Geschichte

Schirmherrschaften der Trachtenwoche

Die Bedeutung der Trachtenwoche wurde in der Vergangenheit unterstrichen durch die Übernahme der Schirmherrschaften von Landes-, Bundes- und Europapolitikern. Ranghöchste Schirmherren waren Bundespräsident Prof. Dr. Karl Carstens 1981, Dr. Richard von Weizsäcker 1985 und Johannes Rau im Jahre 2001. Der „kalte Krieg“ ist Geschichte und dennoch die Trachtenwoche aktuell wie eh und je. Der Zuwachs neuer Staaten in Osteuropa ist ein Grund, warum unser Auftrag noch nicht erfüllt ist. Ein weitaus wichtigerer ist leider auch die traurige Tatsache, dass es immer noch Konflikte zwischen einigen Volksgruppen gibt. Daher gilt es für uns Neustädter, den Auftrag neu zu formulieren. Weil es gerade die Tracht ist, die Respekt und Verständnis füreinander geben kann und weil es die Musik ist, die grenzüberschreitend zu Freude und Tanz aufruft. Beides wird weiterhin der kleinste gemeinsame Nenner bleiben, auf den sich alle Europäer zu jeder Zeit verständigen können.

Die Neustädter Trachtenwoche in Form des europäischen folklore festivals wird, sie muss, fortbestehen.

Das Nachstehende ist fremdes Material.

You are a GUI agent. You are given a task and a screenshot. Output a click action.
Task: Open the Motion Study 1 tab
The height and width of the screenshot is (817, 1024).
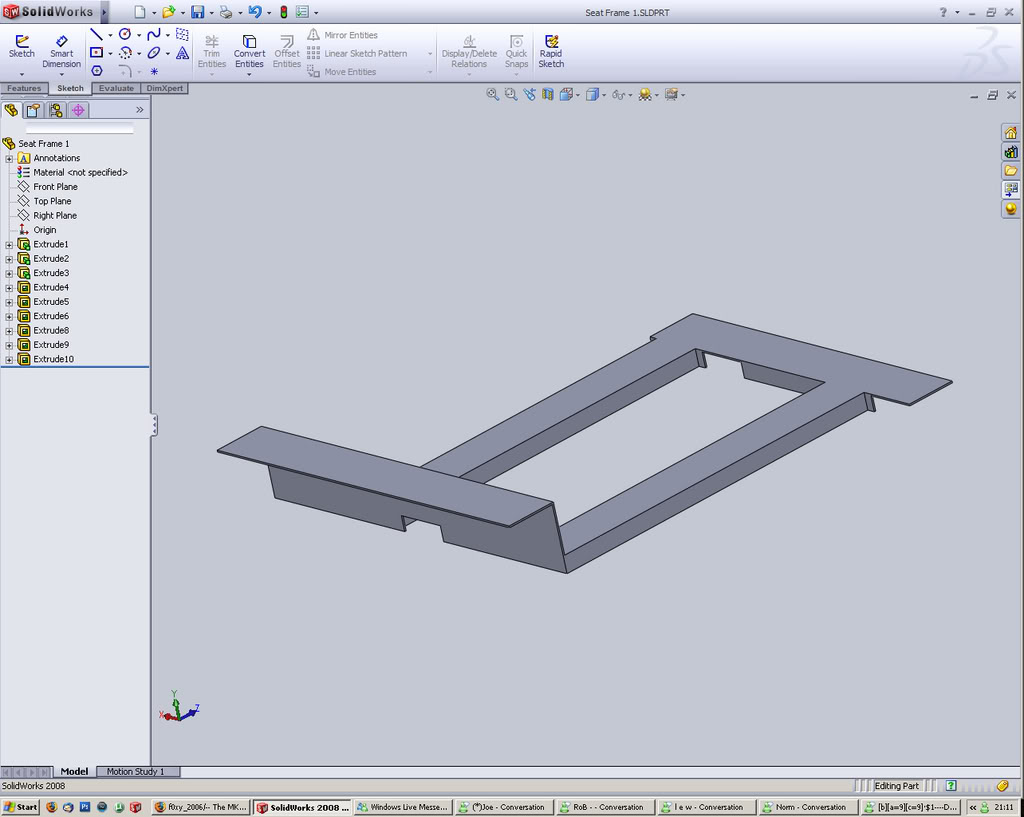pos(137,771)
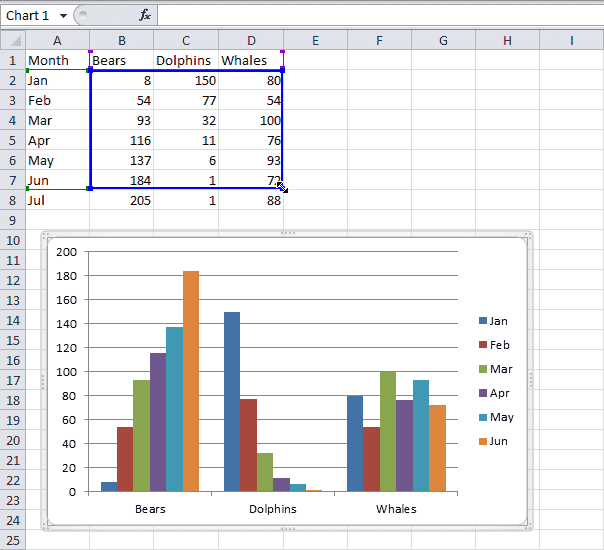The width and height of the screenshot is (604, 550).
Task: Select column E header
Action: point(315,40)
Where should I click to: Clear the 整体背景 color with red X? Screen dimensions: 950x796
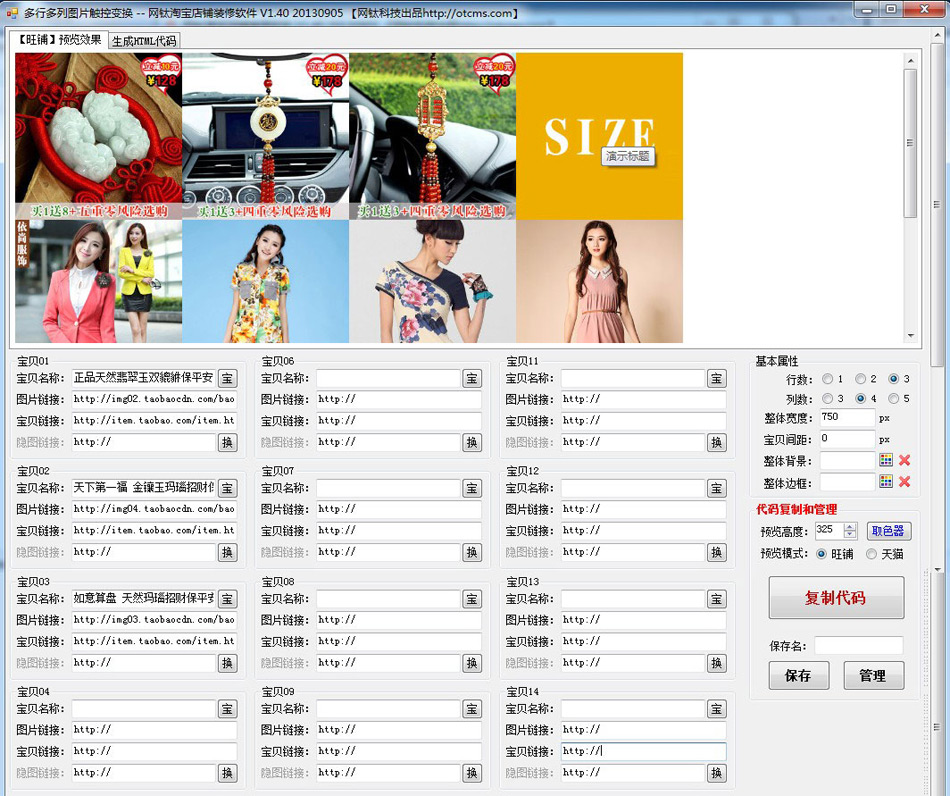902,461
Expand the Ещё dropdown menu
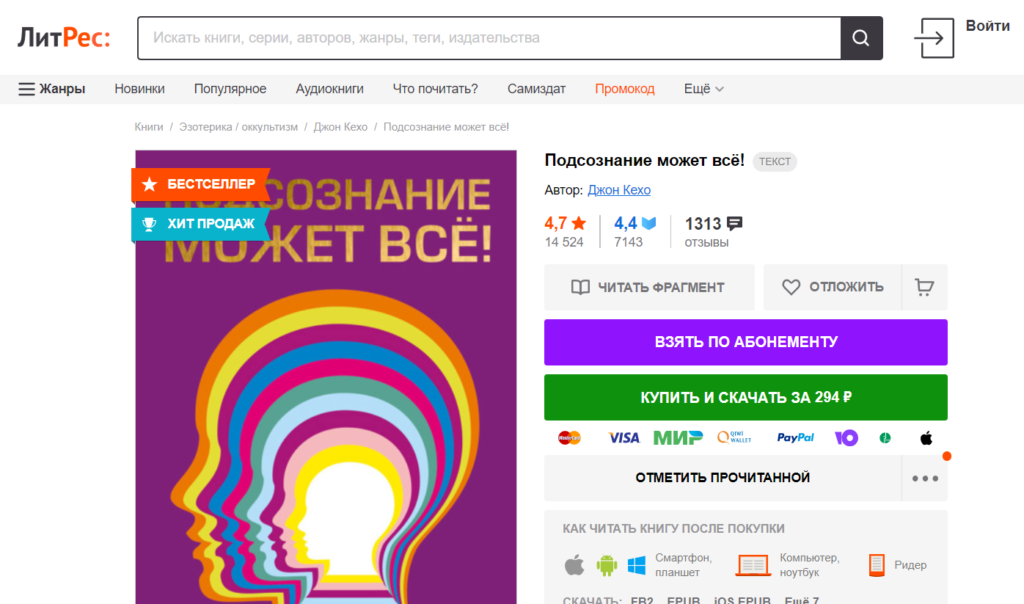 tap(703, 89)
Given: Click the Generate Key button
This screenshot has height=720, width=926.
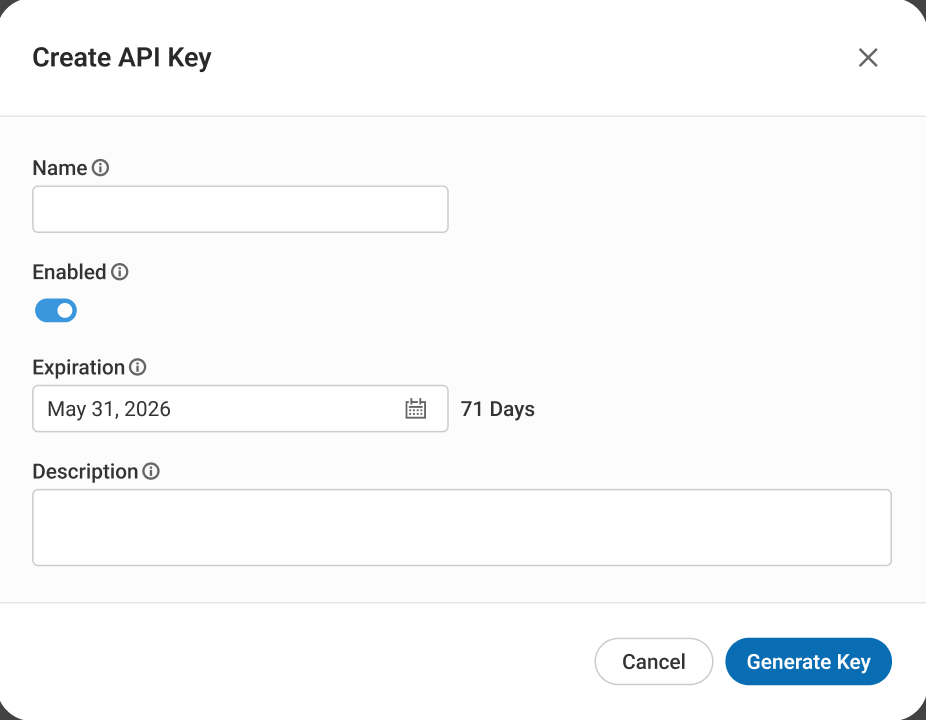Looking at the screenshot, I should 808,662.
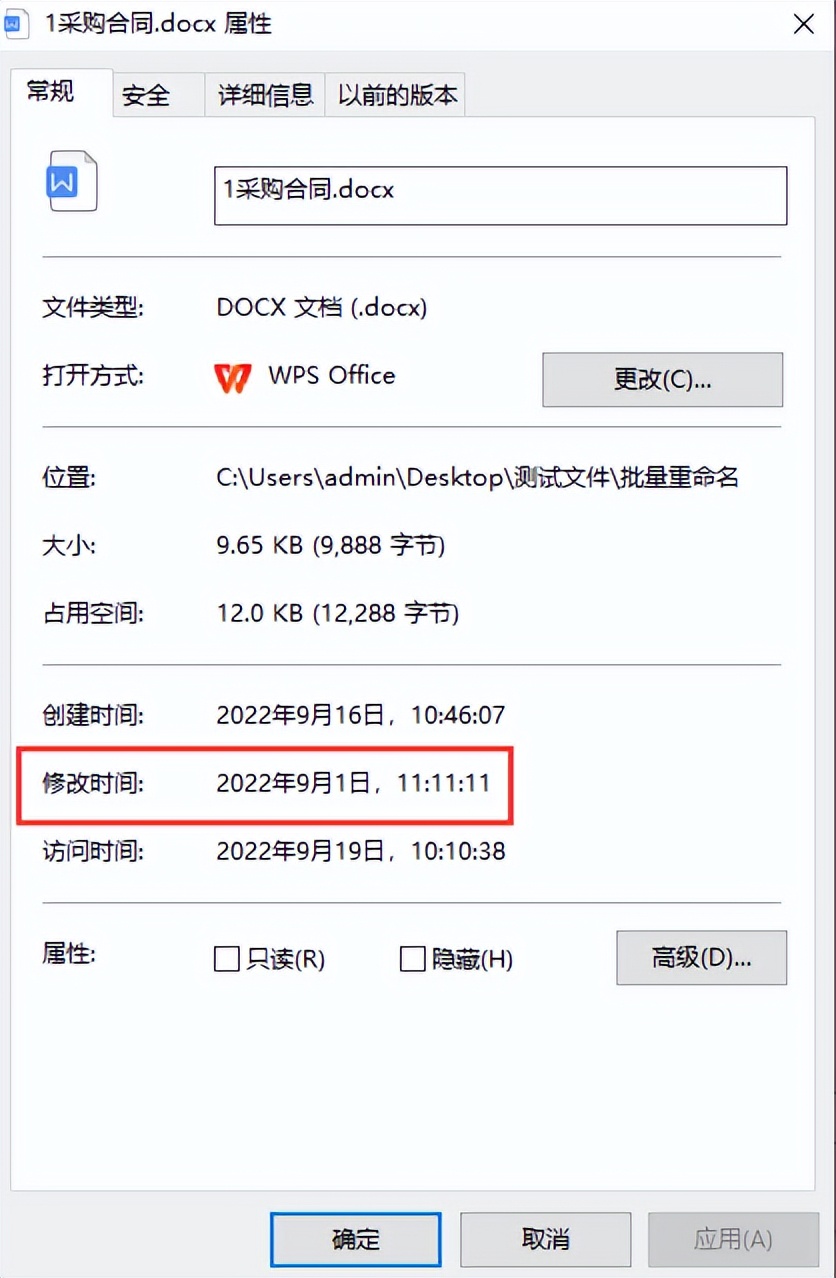
Task: Select the 以前的版本 tab
Action: (x=397, y=95)
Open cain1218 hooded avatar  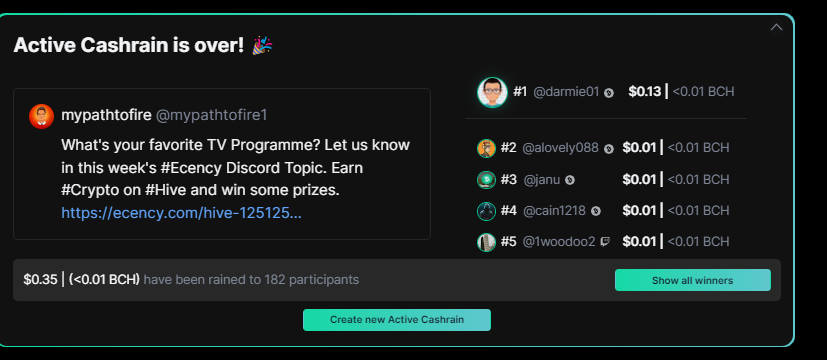(x=486, y=211)
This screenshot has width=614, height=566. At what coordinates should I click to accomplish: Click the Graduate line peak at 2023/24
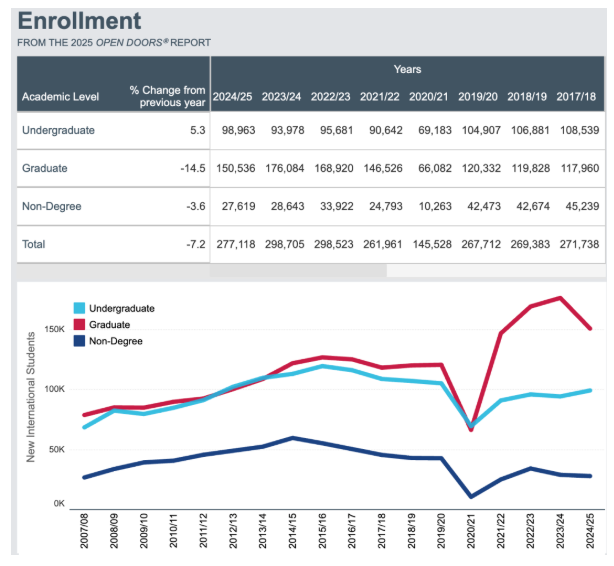point(561,298)
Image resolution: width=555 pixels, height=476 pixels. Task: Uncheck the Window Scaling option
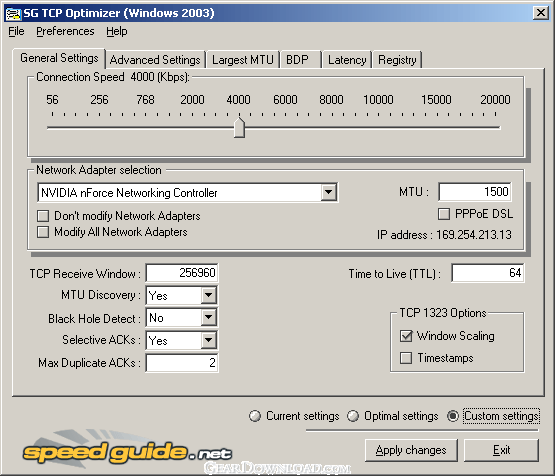(406, 336)
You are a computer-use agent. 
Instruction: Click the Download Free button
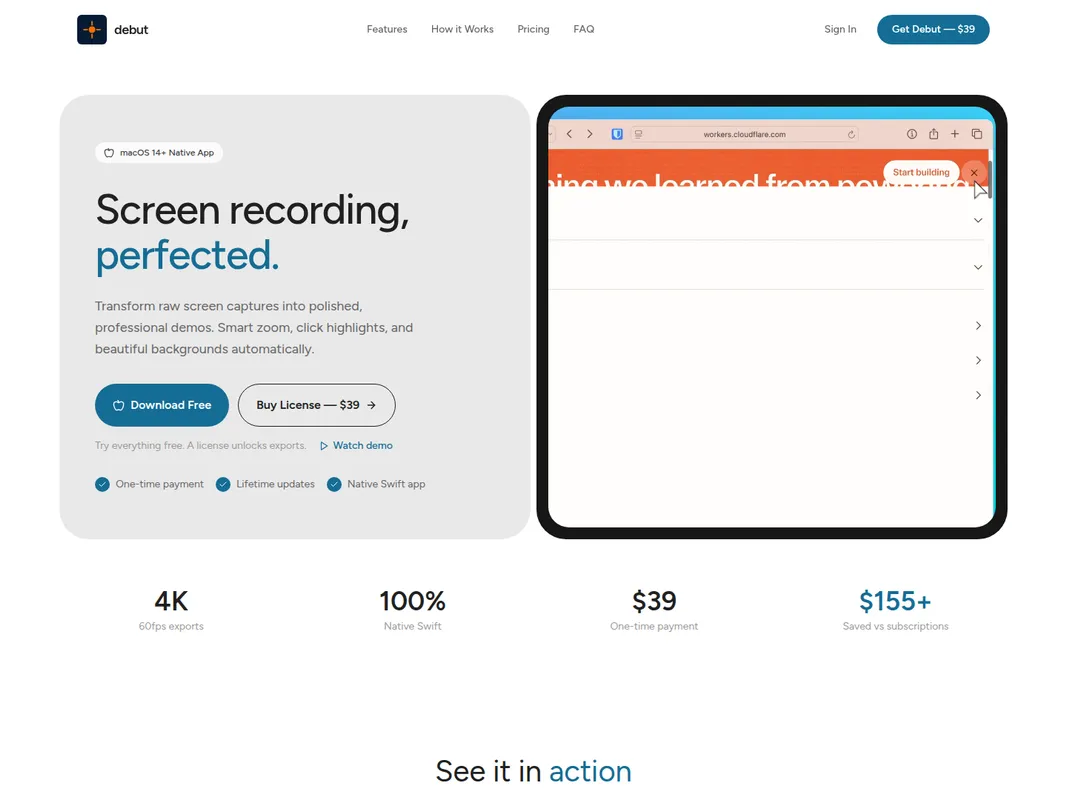(162, 405)
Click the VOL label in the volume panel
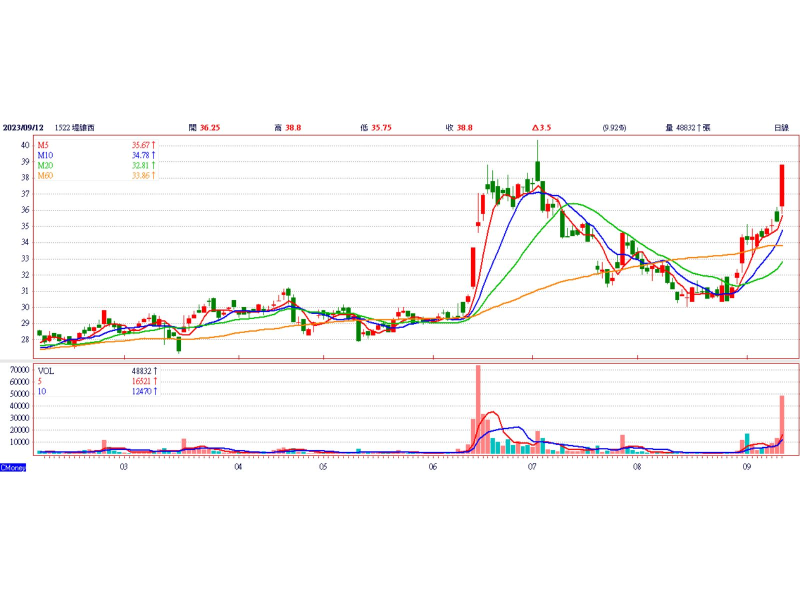Screen dimensions: 800x600 (x=45, y=370)
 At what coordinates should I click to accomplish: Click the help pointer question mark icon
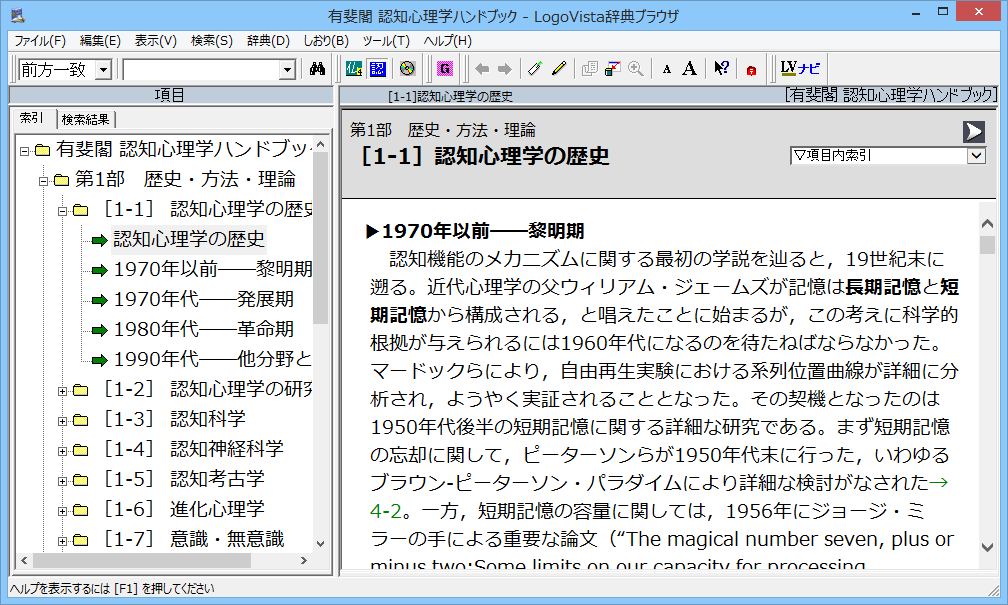click(x=721, y=69)
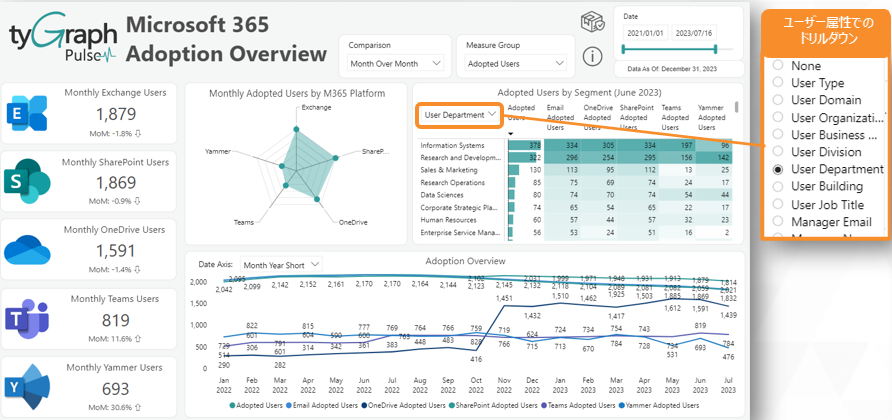Screen dimensions: 892x420
Task: Expand the Measure Group Adopted Users dropdown
Action: [x=516, y=63]
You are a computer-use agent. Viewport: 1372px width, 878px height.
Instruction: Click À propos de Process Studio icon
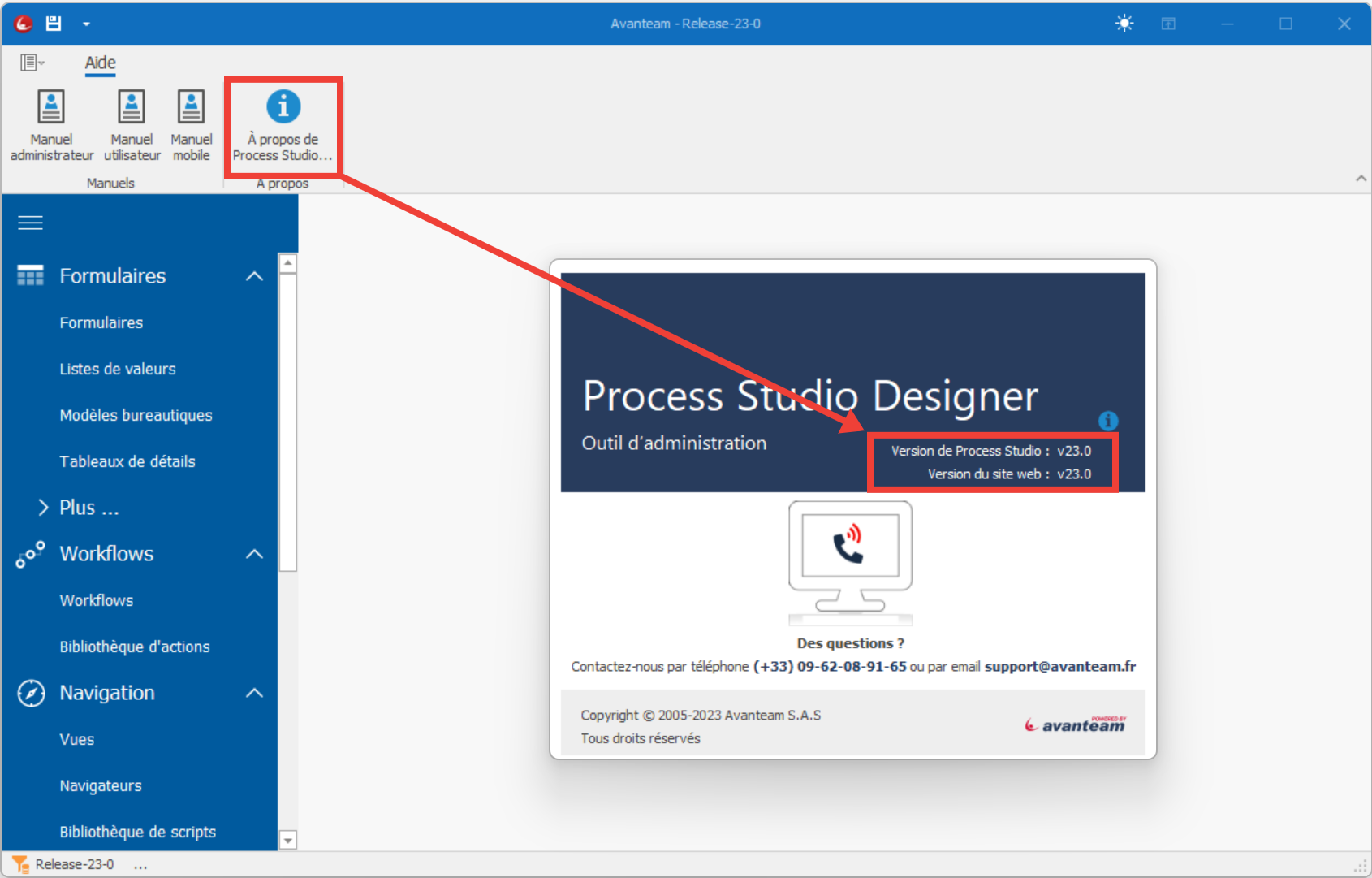point(283,107)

europäisches folklore festival

Seit dem Jahr 2004 nennt sich die gute alte Trachtenwoche nun „europäisches folklore festival“. Mit der Umbennnung will das Kuratorium bewusst jünger, moderner erscheinen. Das Wort Tracht verbanden meistens die jungen Menschen immer weniger mit dem eigentlichen Auftrag des Festivals, Frieden in Europa zu stiften. Auch durch diese Umbenennung erlebt das „europäische folklore festival“ wieder größeren Zuspruch in allen Bevölkerungskreisen.